‘She Shears’ star set to mark another first

 Former women’s shearing world record holder Jills Angus Burney is pulling out the blades to...
Former women’s shearing world record holder Jills Angus Burney is pulling out the blades to compete in the first full women’s blade event at the Waimate Shears today. PHOTO: KAYLA HODGE
She shears.

For former world women’s shearing record holder Jills Angus Burney — who starred in the 2018 documentary She Shears — the Waimate Shears has played a unique role in her decorated career.

Last year the Masterton woman returned to the South Canterbury event for the first time in 34 years and, by chance, the competition had an opening in the intermediate blade-shearing grade. As she had brought her blades south, she decided to give it a go and it paid dividends — she won a ribbon in her first blade shearing competition, aged 60.

Today, Angus Burney will mark another first at the Waimate show, competing in the world-first women’s blade-shearing event.

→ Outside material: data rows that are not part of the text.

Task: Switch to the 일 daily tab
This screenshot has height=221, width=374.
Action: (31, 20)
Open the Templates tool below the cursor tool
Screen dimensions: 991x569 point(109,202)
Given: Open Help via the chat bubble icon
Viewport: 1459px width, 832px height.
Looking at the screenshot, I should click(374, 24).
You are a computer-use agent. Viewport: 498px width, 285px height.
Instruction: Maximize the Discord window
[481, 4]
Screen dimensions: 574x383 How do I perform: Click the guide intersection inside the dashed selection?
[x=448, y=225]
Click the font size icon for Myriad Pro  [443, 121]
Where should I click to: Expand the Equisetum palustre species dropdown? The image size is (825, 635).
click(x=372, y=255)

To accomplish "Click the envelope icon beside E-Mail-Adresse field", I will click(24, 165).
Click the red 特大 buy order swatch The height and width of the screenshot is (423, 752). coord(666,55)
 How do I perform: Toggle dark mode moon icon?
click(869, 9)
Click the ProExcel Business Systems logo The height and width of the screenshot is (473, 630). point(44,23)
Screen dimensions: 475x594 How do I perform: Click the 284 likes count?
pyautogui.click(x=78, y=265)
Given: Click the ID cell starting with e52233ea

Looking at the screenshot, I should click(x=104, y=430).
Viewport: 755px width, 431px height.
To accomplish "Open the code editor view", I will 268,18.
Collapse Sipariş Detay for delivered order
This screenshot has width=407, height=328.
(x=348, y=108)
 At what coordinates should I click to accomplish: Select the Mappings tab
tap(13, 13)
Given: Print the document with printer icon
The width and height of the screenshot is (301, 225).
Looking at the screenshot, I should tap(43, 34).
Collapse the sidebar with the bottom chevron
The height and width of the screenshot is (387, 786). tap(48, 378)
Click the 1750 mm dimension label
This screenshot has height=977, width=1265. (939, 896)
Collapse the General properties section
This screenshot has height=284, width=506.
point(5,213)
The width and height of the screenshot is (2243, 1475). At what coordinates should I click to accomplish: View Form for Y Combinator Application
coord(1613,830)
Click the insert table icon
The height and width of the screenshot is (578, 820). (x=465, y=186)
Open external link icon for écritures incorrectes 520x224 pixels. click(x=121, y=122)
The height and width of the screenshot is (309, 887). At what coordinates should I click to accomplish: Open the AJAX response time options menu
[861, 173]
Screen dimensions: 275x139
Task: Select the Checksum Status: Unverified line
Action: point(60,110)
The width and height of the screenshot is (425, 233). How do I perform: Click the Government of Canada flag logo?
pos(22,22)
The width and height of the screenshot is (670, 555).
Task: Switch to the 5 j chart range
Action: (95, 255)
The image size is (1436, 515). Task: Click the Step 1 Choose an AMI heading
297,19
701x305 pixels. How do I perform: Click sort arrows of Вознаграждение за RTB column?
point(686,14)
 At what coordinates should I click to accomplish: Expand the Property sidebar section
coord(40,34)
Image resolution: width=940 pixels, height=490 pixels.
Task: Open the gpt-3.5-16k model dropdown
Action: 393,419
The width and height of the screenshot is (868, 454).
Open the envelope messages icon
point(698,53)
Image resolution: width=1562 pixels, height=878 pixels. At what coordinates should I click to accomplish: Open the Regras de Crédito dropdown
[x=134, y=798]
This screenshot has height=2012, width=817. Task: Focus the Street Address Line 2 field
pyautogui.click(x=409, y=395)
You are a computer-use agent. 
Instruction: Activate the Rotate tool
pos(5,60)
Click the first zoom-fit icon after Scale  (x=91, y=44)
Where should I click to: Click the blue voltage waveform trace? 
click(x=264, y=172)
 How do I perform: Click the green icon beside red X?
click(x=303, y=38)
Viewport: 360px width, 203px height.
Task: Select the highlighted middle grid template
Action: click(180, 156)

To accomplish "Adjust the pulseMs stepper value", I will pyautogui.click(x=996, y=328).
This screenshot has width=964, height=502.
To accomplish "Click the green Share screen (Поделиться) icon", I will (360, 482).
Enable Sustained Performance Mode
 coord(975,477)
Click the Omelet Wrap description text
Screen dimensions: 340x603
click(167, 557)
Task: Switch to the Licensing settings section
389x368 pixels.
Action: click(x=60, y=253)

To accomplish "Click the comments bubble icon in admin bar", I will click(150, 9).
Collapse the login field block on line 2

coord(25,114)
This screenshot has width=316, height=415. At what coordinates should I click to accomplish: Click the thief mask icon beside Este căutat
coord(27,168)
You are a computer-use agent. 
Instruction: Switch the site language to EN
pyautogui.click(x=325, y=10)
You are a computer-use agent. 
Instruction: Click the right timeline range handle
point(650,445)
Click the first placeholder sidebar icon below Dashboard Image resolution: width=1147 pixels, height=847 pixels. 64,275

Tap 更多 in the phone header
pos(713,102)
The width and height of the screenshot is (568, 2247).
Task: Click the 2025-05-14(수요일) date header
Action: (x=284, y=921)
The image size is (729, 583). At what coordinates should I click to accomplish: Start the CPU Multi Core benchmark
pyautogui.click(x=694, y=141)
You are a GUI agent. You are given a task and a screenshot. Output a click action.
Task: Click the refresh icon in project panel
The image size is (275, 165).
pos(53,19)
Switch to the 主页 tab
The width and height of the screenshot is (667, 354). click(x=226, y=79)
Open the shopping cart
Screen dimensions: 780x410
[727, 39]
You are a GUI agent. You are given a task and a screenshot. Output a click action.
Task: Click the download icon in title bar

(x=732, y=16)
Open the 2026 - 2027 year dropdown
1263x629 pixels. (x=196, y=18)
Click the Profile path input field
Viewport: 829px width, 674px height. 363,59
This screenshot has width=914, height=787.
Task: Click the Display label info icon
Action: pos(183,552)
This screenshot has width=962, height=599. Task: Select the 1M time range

A barrister by day, Angus Burney, who has spent 46 years in the industry and the past six as a judge, said she was ‘‘really pleased’’ to be given the opportunity at the invitation event.

‘‘There’s a couple of women who are going to be shearing that are absolutely amazing blade shearers, so it’s the camaraderie of it all,’’ she said.

‘‘I think invitation events, when you’ve got an audience, are really good — it encourages the next generation.’’

To continuing developing as a judge, people needed to have ‘‘technical skill’’ and be able to understand the craft.

Providing a platform for women shearers and judges to continue to grow at events such as Waimate’s was valuable.

‘‘To me, you’re not taking anything from men to have a women’s event, and a mixed-grade event — 50% of the audience are women. and they love seeing skilled shearers.’’

Times had changed since she first started shearing.

‘‘When I started it was like people thought we shouldn’t be physically shearing because we might not be able do it, because we might hurt ourselves,’’ Angus Burney said.

‘‘There’s no reason why women can’t do the job as long as they’re committed to it.’’

Alongside the women’s blade, she would compete in the women’s machine shearing and intermediate blade events.

She labelled Waimate’s event a ‘‘mini Golden Shears’’, and praised Waimate Shears president Warren White.

‘‘I was stunned by its professionalism. This is absolutely fantastic, an absolute credit to the Waimate, South Canterbury community.’’

The Waimate Shears started yesterday with woolhandling, fleece speed shear and the New Zealand Winter Comb title — won by Troy Pyper.

There will be a full day of shearing today, the women’s blade event starting at 3pm.